Wir waren mitten in Amerika auf dem Alleghenyfluss in einen Hinterhalt geraten und sahen uns einer gewaltigen Übermacht der britischen Verbündeten, den Irokesen, ausgesetzt. Die Briten selbst zeigten sich heute nicht mit ihren grellen Rotröcken, quakenden Dudelsäcken, großen bunten Bannern und durchdringenden Trommeln. Meine Wegbegleiter verloren sich in der grünen Hölle des allgegenwärtigen Buschwerks. Lediglich unser Waffenmeister Hannes und Strandläufer, der Micmac-Kundschafter, wusste ich neben den Verfolgern in meiner Nähe.
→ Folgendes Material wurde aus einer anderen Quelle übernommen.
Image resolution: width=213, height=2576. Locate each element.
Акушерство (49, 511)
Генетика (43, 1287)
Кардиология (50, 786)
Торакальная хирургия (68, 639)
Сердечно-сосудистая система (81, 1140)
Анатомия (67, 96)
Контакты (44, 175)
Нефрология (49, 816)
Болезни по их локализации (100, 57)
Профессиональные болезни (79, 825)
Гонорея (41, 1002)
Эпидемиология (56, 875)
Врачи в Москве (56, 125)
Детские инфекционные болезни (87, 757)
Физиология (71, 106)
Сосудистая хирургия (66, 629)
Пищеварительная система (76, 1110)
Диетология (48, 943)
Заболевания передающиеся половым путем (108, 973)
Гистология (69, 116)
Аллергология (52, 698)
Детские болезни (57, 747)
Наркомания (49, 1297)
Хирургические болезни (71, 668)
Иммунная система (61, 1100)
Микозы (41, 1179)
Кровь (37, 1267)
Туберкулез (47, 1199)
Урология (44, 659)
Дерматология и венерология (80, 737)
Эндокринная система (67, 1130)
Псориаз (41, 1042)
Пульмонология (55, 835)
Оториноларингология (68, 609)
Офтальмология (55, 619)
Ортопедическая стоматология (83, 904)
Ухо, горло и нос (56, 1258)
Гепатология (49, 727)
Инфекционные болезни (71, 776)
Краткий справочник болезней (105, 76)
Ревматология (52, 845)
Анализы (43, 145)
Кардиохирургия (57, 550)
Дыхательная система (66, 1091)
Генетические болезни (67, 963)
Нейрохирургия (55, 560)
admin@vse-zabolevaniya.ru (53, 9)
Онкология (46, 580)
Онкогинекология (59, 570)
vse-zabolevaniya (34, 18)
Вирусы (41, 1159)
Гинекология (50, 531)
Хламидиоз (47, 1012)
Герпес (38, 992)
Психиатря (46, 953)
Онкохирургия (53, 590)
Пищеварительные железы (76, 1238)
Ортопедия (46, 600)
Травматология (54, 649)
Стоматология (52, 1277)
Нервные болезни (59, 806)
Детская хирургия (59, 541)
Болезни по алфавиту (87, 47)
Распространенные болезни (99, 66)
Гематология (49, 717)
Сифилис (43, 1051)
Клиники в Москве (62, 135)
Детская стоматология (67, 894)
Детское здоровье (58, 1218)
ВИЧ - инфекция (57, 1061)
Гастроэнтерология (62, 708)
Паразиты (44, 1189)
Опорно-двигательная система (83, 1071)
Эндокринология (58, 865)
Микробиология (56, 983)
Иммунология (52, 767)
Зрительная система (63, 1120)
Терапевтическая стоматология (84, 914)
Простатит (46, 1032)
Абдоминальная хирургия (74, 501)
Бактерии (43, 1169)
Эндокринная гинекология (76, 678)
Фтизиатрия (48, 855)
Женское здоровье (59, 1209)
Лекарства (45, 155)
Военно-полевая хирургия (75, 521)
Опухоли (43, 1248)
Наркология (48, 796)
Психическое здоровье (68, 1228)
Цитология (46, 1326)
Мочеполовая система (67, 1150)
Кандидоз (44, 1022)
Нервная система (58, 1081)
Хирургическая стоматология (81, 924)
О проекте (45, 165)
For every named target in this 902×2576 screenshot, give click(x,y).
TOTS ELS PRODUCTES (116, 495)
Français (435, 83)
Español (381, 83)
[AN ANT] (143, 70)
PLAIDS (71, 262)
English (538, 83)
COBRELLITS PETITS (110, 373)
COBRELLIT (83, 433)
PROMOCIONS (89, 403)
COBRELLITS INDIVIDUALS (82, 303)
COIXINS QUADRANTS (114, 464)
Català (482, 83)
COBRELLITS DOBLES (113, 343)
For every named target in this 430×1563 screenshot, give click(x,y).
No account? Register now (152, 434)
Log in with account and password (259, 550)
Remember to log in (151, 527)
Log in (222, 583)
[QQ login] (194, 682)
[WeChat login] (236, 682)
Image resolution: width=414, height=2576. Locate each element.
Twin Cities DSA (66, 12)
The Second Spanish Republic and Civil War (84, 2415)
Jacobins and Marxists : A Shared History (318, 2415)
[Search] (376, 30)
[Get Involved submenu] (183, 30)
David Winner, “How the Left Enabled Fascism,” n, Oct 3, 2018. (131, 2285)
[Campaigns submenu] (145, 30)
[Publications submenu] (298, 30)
Sie griffen im letzten Moment die zusätzlichen Waffen aus unserem Reisegepäck und kamen zuletzt auf der Kuppe des armseligen Hügels an, der nach dem Willen des Kundschafters unsere Trutzburg werden sollte. Enttäuscht schauten die beiden Maurice und mich an, als sie uns von entschlossenen Indianern umstellt sahen. Sofort verschnürten die Irokesen uns, wie es die Spinne im Netz mit ihrer Beute machte. Noch bevor wir begriffen, dass es besser gewesen wäre, im Kampf zu sterben, als ihnen lebend in die Hände zu fallen. Ein muskulöser stämmiger Krieger schrie mich an, als ob ich wie ein frecher Lausbub etwas ausgefressen hätte. Ein Schweißausbruch jagte den nächsten. Ein kleiner dicklicher Krieger machte uns mit bösem Blick unmissverständlich deutlich, dass er eine Unterhaltung zwischen uns nicht duldete. Sein Gewehrkolben streifte prompt meine Wange. Ein anderer mit grell bemaltem kahlen Schädel und einem letzten Haarbüschel, das mit blau gefärbten Vogelfedern verfeinert war, ritzte mit seinem Messer langsam die Kopfhaut von Maurice vor dem Haaransatz der Stirn auf. Der machte darauf keinen Piep. Der Gelbkahlkopf zeigte uns eindrucksvoll, wie die Irokesen mit ihren Feinden umzugehen pflegten und an welchem Gürtel Maurices Skalp bald hängen sollte. Am Fluss fielen jetzt nochmals Schüsse. Zuerst dachte ich, dass Hilfe naht. Doch wahrscheinlicher war, dass unsere verletzten Weggefährten den Gnadenschuss erhielten. Oder konnten sie vielleicht fliehen? Danach blieb es dort ruhig, während wir auf den Abtransport warteten. Wohin wird es jetzt gehen? Unsere Zukunft schien von kurzer Dauer und fragwürdiger Qualität zu sein.